A Polícia Federal deflagrou nesta quinta-feira uma operação que tem como alvos dois filhos e duas enteadas do líder do Governo no Senado e presidente nacional do PMDB, Romero Jucá. Nove mandados de busca e apreensão e sete de condução coercitiva buscam indícios para desvendar uma organização criminosa suspeita de peculato, lavagem de dinheiro e desvio de dinheiro público.

As investigações apontam a um suposto desvio de 32 milhões de reais dos cofres públicos com a venda superfaturada da Fazenda Recreio, em Boa Vista, que foi comprada pela Caixa Econômica Federal em 2013. Segundo o diário O Globo, tanto o filho do peemedebista, o ex-deputado Rodrigo Holanda Jucá, como as duas ex-enteadas Ana Paula Surita Macedo e Luciana Surita Macedo, filhas da ex-mulher de Jucá e prefeita de Boa Vista, Teresa Surita (PMDB), estão registrados como proprietários da fazenda. Após a compra, o local foi destinado à construção do empreendimento Vila Jardim, do programa Minha Casa Minha Vida.

A casa de Rodrigo, em uma área nobre de Boa Vista, foi vasculhada pelos agentes. O ex-deputado já é investigado na Operação Lava Jato. Segundo denúncia da Procuradoria Geral da República contra Romero Jucá, o delator Cláudio Melo Filho, ex-diretor de relações institucionais da Odebrecht, teria negociado e pago propina de 150.000 reais por meio de doação oficial a Rodrigo, quando foi candidato a vice-governador de Roraima em 2014. Melo Filho, também denunciado, esclareceu em sua delação que o pagamento foi para atender Jucá e não por interesse da empresa na candidatura do filho.

Os agentes também estiveram na casa da prefeita de Boa Vista, que não é alvo da operação. Na fazenda mora Luciana Surita, ex-enteada de Jucá, cujo marido foi preso em flagrante por posse ilícita de um fuzil de caça 7,62 e uma pistola 45, além de munições. Marina, filha do senador, e a ex-enteada Ana Paula foram levadas para depor coercitivamente na superintendência da PF em Brasília. Também são alvos de condução e buscas, segundo divulgou a Folha, Hamilton José Pereira, Elmo Teodoro Ribeiro e Francisco José de Moura Filho, ligados à CMT Engenharia.

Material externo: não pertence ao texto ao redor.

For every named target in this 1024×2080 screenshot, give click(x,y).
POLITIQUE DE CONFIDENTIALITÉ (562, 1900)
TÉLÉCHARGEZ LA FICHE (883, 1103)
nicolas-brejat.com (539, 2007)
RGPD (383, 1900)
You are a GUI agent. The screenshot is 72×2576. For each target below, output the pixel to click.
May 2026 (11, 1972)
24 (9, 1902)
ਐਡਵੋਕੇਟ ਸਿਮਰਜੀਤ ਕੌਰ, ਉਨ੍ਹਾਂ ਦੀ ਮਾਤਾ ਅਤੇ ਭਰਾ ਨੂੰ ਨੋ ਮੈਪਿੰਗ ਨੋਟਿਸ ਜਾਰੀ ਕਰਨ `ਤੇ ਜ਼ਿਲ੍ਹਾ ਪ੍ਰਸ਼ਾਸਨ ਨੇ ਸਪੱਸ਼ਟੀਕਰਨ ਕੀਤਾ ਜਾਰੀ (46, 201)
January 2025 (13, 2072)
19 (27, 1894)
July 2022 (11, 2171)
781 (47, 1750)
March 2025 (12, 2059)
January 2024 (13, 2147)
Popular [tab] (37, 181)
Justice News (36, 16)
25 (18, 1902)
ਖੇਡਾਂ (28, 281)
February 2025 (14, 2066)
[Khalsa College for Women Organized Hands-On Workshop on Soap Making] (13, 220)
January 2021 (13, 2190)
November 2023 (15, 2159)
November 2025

Romero Jucá, sem relação direta com esta última operação, mas protagonista de numerosos escândalos, alertou os jornalistas que ninguém iria intimidá-lo. Pouco depois lançou uma nota na qual qualifica a operação de mais um “espalhafatoso capítulo” em relação aos acontecimentos dos últimos anos. “Como pai de família carrego uma justa indignação com os métodos e a falta de razoabilidade. Como senador da República, que respeita o equilíbrio entre os poderes e o sagrado direito de defesa, me obrigo a, novamente, alertar sobre os excessos e midiatização”, disse. “Recebo essa agressão a mim e a minha família como uma retaliação de uma juíza federal, que, por abuso de autoridade, já responde a processo no Conselho Nacional de Justiça (CNJ). Tornarei público todos os documentos que demonstrarão a inépcia da operação de hoje”, ameaçou.

A operação foi batizada de Anel de Giges, uma legenda contida em A República, de Platão. O anel permite ao seu proprietário ser invisível e garantir sua impunidade apesar dos seus crimes, o que leva ao filósofo a se questionar se os homens são bons por escolha própria ou porque temem ser descobertos e punidos.